Чуть что, мы сравниваем темпы. Приведенные мной цифры позволяют сравнить и темпы телефонизации: у нас за годы 1937-64 увеличение втрое, в Чехословакии – вшестеро. Кстати, подробная телефонная статистика имеется в чехословацком справочнике для туристов. Недопонимают! Раскрывают шпионам, проникающим к ним под флагом, под предлогом и под видом, столь важную государственную тайну! Инженер-капитан Пузенцов, как я предполагаю, готов оказать недопонимающим братьям дружескую помощь и прислать им один из своих сейфов вместе с запасом сургуча для опечатывания тайн, известных всему миру.

И никто не посмеет усомниться, что Пузенцов делает это из чисто идейных соображений – все секреты и все запреты в нашем подмосковном объекте диктовались высокими идеями. Среди разнообразных табу там имелось и такое: запрещалось выходить из юрты в трусах и загорать на солнце. Военная тайна должна быть прикрыта брюками. В жаркие летние дни дежурные офицеры ходили по лагерю и ловили нарушителей.

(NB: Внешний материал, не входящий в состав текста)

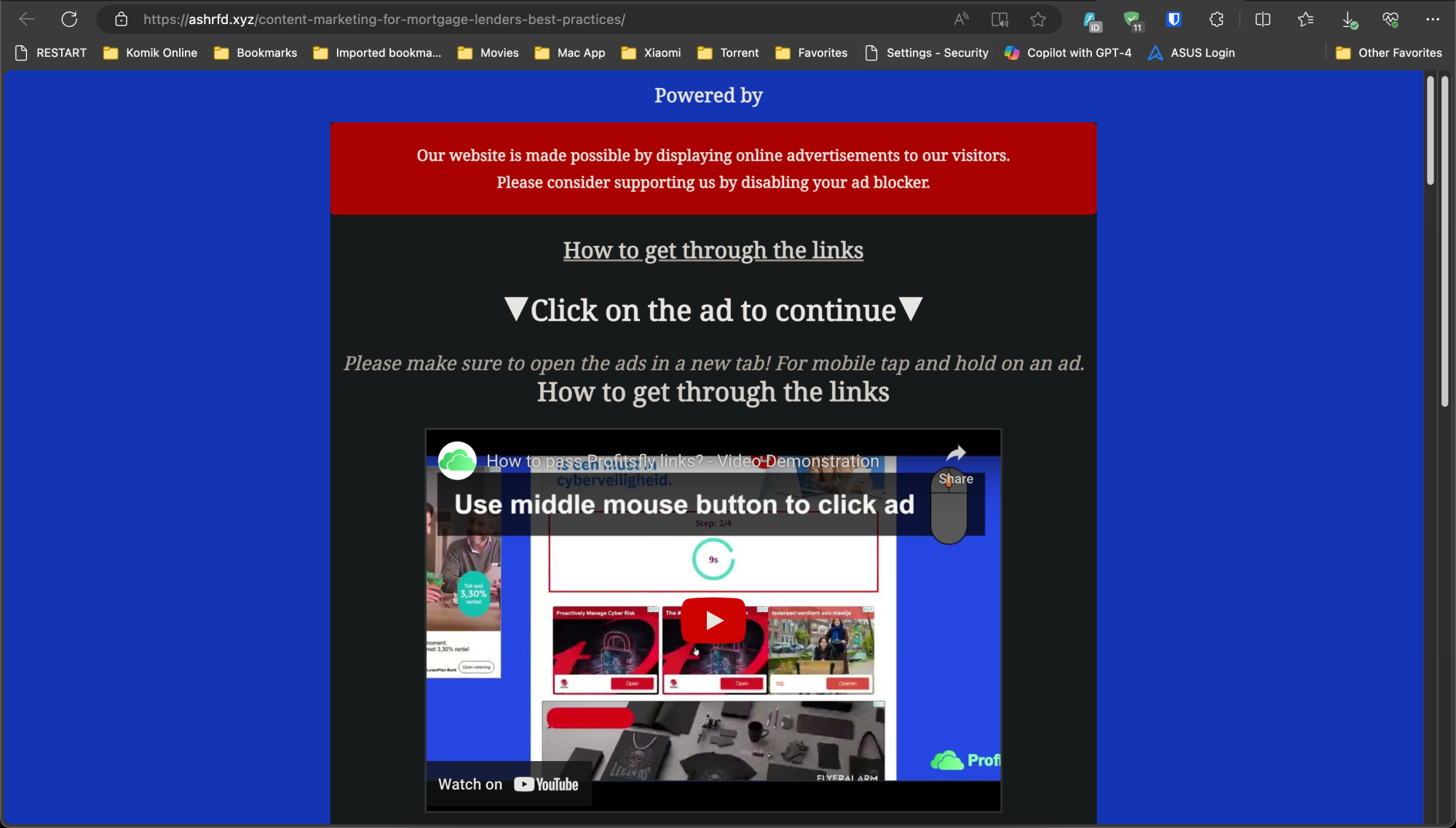Open Read aloud for this page
The height and width of the screenshot is (828, 1456).
960,20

Из окон ведомственного дома, где жили наши начальники, хорошо просматривалась главная аллея. Может быть, жен и дочерей инженер-капитанов соблазняло, а их самих шокировало зрелище такого множества врагов мужского пола, извините, в трусах? Что тут – пляж или лагерь? – спрашивал дежурный офицер.

В те годы стыдливость весьма поощрялась. Сталин не любил обнаженного человеческого тела даже в мраморе и гипсе. Что нравилось или не нравилось вождю, моментально становилось эстетической нормой для искусствоведов и критиков в штатском.

* * *

Нас перевоспитывали не одними запретами, но и показом положительного примера для подражания. По воскресеньям крутили кинофильмы. Привозили кинопередвижку, сдвигали столы в столовой, завешивали простыней стену (киномехаников хватало своих) – и Александр Невский произносил с экрана придуманные сценаристом слова:

– Кто с мечом к нам войдет, от меча и погибнет.

В исторических летописях этих слов нет. Если даже Александр Невский их и произнес, то летописец не записал. Но кинофильм создает у многих зрителей впечатление полной правды – особенно у детей. Ничего противоестественного нет в том, что сценарист (Петр Павленко, автор "Счастья") вложил в княжеские уста слегка искаженное евангельское изречение. В евангелии, правда, оно имеет более глубокий философский и гуманистический смысл: "Взявшие меч от меча и погибнут" – мысль, многократно повторенная в писаниях еврейских вероучителей первых двух веков христианства – рабби Акивы, Гилеля и других создателей Талмуда. Возможно, Павленко имел свой взгляд на это… Печально, однако, то, что его выдумка надолго вошла в школьные учебники истории, и наши дети получили в подправленном виде даже тринадцатый век. Ивана Грозного тоже, как известно, подправляли. Любопытно, что обе роли в обоих фильмах вдохновили артиста Черкасова – недаром в послесталинский период он говорил на страницах "Правды" свое "нет" критиканству и копанию в болячках прошлого. Царь Иван Васильевич не был болячкой прошлого. Для критиканов он завел Малюту Скуратова.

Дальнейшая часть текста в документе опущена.